MOMBOY, "Series"
See RIO MOMBOY, "Series".
RIO MOMBOY, "Series"
PALEOZOIC
State of Trujillo, Venezuela
Author of name: R. A. Liddle, 1928.
Original reference: R. A. Liddle, 1928, p. 99-101.
Original description: ibid.
The Río Momboy "series" as used by Liddle (1928, p. 99; 1946, p. 114) denotes an assemblage of Paleozoic rocks occuring in the valley of Río Momboy near Mendoza in the State of Trujillo. These rocks form many of the high peaks of the Venezuelan Andes and are said to ovèrlie the granitic eve of these mountains and to underlie unconformably various formations of pre-Cretaceous age.
The Río Momboy "series" is composed in large part of gray schistose shales and slaty shales containing powdery limonite nodules. In places there are dark gray and black phyllites and slates and, southwest of the Río Momboy, there are reddish garnet schists, lead-colored gneissoid and mica schists intruded by quartz and pegmatite dikes, and dark gray to black schistose slates and phyllites.
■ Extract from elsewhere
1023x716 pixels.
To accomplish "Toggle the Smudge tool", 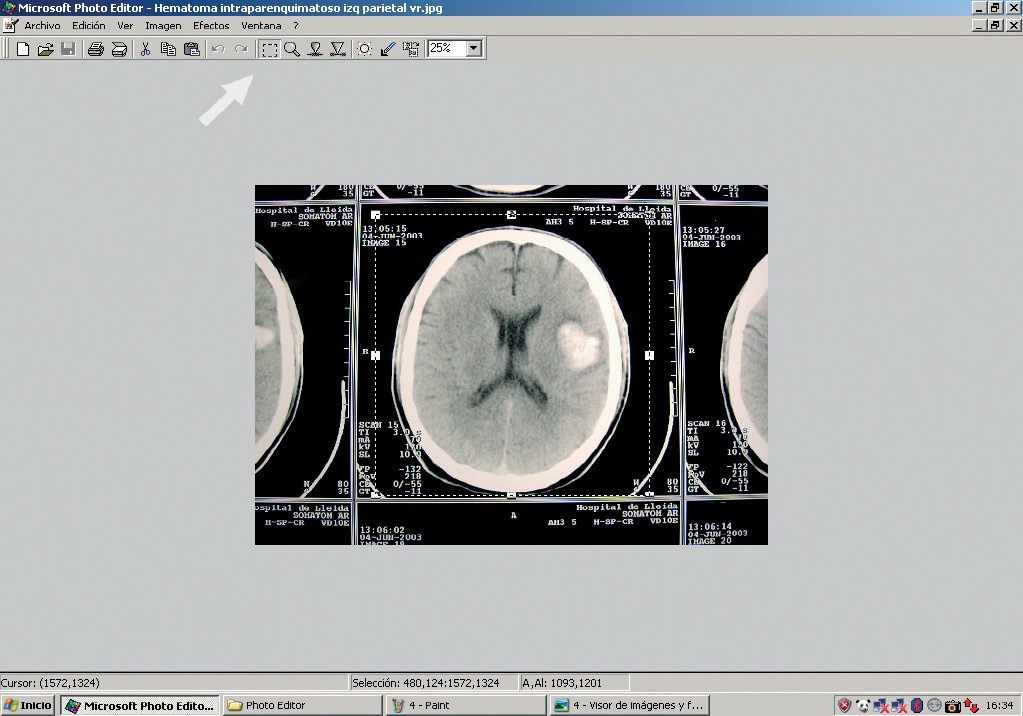I will point(315,49).
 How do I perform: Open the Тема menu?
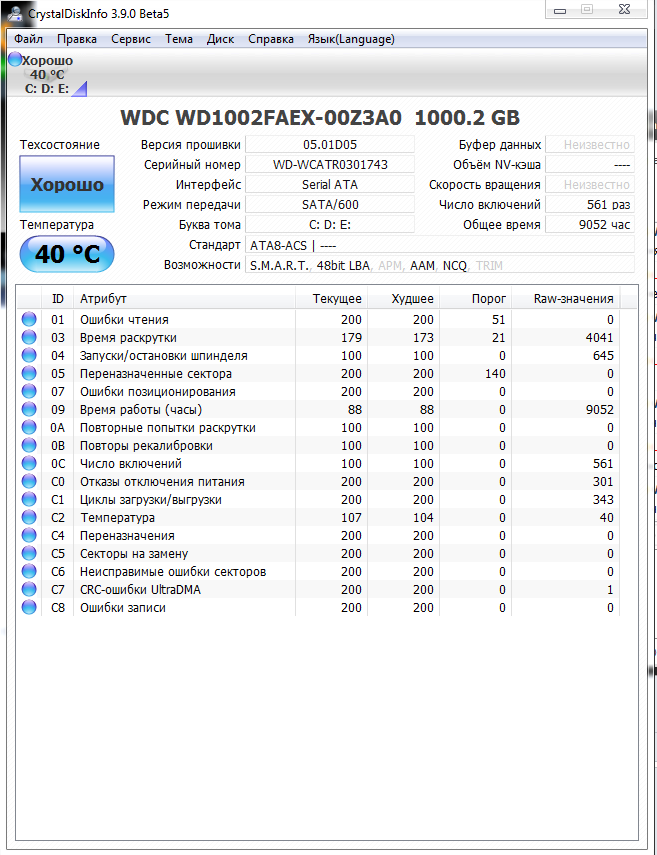(179, 39)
Apparently interbedded in the upper part of these schists and phyllites are less metamorphosed slaty shales, thin sandstones and quartzites, and indurated sandy limestones. Liddle states that the thickness of these partially altered rocks cannot be less than 4 000 to 5,000 feet (1,219 to 1,524 meters) although it is not certain that all of them pertain to the Rio Momboy "series".
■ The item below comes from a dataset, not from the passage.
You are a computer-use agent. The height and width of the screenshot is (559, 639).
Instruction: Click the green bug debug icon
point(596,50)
In the upper course of the Rio Momboy, Liddle reports the presence of crinoids, bryozoa and the brachiopod Spirifer arenosus (Conrad) and suggests that the deposition of these particular beds of the Río Momboy series took place at about the same time as those of the lower subdivision of the Río Cachirí group or in Lower-Middle Devonian time. Liddle acknowledges however, that his Río Momboy "series" has not been adequately delimited and may include the lower part of the Mucuchachí and Caparo-Bellavista series of Christ (1927, p. 404), and the Imataca "series" of Liddle (1928, p. 6468). This uncertainty is emphasized by Kündig (1938, p. 53) who considers the Mucuchachí series as equivalent to the Momboy on the basis of similar physical appearance. The Caparo formation, on the other hand, is Middle Ordovician in age according to Schuchert (1935, p. 692-694) and Leith (1938), whereas Christ's Bellavista series is believed by Kündig (1938, p. 24) to be a facies variant of the Mucuchachí series and should not be combined with the Caparo formation. The age of Liddle's Imataca "series" is not known with certainty although Zuloaga and Tello (1939, p. 416) state that it is strikingly similar in Ethology and geologic relations to the Itabira formation of Brazil which is believed to be Lower Paleozoic.
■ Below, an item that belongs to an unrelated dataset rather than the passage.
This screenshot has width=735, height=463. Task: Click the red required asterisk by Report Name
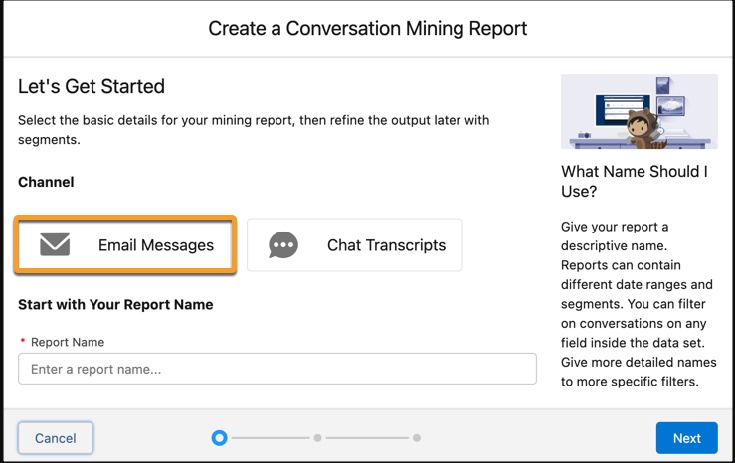pyautogui.click(x=22, y=341)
From the foregoing it is apparent that the Río Momboy "series" is not clearly enough defined to be accepted as a stratigraphic entity. Even the Lower-Middle Devonian age of a part of the "series" is based on a few fossils found in float (Sutton, 1946, p. 1635-1636) and although the correlation of the fossil-bearing beds with the Río Cachirí group of northwest Zulia is suggestive, it is by no means conclusive, as the forms thus far identified are not diagnostic. Therefore, about all that can be said at present concerning the age of the Río Momboy "series" is that it is Paleozoic.